DVD Review: ‘About Elly’

★★★★☆

About Elly (2009) – the fourth film from Iranian writer-director Asghar Farhadi, the Oscar-winning director of A Separation (2011) – is another intense, contemporary tragedy about the ambiguities of truth and the consequences of being honest. Farhadi, to the extent of few directors before him, crafts a complex economy of truth and lies which interrogates the public façade of piety and self-control in a society where they seem to be deeply entrenched habits. On a trip to the coast with old friends, strongly-willed twentysomething Sepideh (Golshifteh Farahani), invites along her daughter’s teacher, the eponymous Elly (Taraneh Alidoosti).

Sepideh does so with the intention of matchmaking her with recently divorced Ahmad (Shahab Hosseini). One seemingly innocuous deception leads to a disaster that exceeds the human capacity to talk things over and work things out. The democratic scenes of middle-class camaraderie at the beginning contrast with the disruption of this illusion later; leaving only deafening silence and the vacuous, rolling tide of the sea – reminiscent of Michelangelo Antonioni’s L’avventura (1960). The lacerating aftershock of all this is a social landscape altered irrevocably, as each friend competes to save their soul amidst the much larger tragedy of losing one altogether.

Farhadi refuses to spare characters or blame them: he captures the confusion of the unfolding tragedy, and how this breaks down what we know to matter and what we know to make sense. Faith is restored in what other directors ignore, the evocative power of normal human actions: Sepideh driving off without closing the door; Ahmad tripping up and injuring himself; small mistakes which, emotionally charged with panic and despair, can suddenly acquire special force. About Elly’s realistic drama underscores the vagaries of fate: when a gesture can be forgotten about because it means nothing, or when it can be remembered, treasured or resented, because every second counts.

Even at times when gender relations are not explicitly referenced, they are nevertheless made present by their absence. The films of Abbas Kiarostami, Jafar Panahi and Mohsen Makhmalbaf, the revered triumvirate of Iranian cinema, have become the yardsticks of cultural, social, and political progress by which all new Iranian films must be judged. Subjugation occurs in Farhadi films – sometimes to the extent of physical violence – when tolerance reaches its limit; when rationality gives way to explosive outbreaks of feeling, and the hierarchy of obedience and patriarchy is no longer codified or regulated by social mores. About Elly is no different, in this respect.

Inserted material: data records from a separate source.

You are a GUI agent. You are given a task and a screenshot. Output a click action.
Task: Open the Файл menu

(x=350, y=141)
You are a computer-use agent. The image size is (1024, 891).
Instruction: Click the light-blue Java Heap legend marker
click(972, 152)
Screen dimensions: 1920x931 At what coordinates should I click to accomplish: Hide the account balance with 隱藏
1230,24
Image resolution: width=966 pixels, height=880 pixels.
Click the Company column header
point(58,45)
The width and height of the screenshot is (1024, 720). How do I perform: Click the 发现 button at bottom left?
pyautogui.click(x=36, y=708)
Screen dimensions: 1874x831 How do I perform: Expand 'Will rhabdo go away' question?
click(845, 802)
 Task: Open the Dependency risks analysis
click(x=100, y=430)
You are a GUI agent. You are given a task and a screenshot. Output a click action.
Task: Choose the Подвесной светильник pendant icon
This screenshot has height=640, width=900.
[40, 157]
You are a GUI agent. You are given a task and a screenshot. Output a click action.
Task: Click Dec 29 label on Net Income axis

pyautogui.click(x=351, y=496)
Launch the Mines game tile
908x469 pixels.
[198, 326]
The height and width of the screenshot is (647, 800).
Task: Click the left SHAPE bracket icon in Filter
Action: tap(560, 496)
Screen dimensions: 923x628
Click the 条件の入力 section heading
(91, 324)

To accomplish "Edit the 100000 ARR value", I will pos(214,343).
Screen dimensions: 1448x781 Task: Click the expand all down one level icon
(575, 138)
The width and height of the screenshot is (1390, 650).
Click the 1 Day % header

Through the void that tragedy creates, Farhadi wants to “open a space” which offers a sensitive and imaginative expansion of ourselves, from consumers to independent thinkers. Such a genuine and unobtrusive interest in people requires a director that understands the diversity of his cast, and the intricacies of their performances. About Elly trusts intimate contact with the individual above the collective consciousness of the group, revealing Farhadi to be the one of the most humanist of filmmakers working today.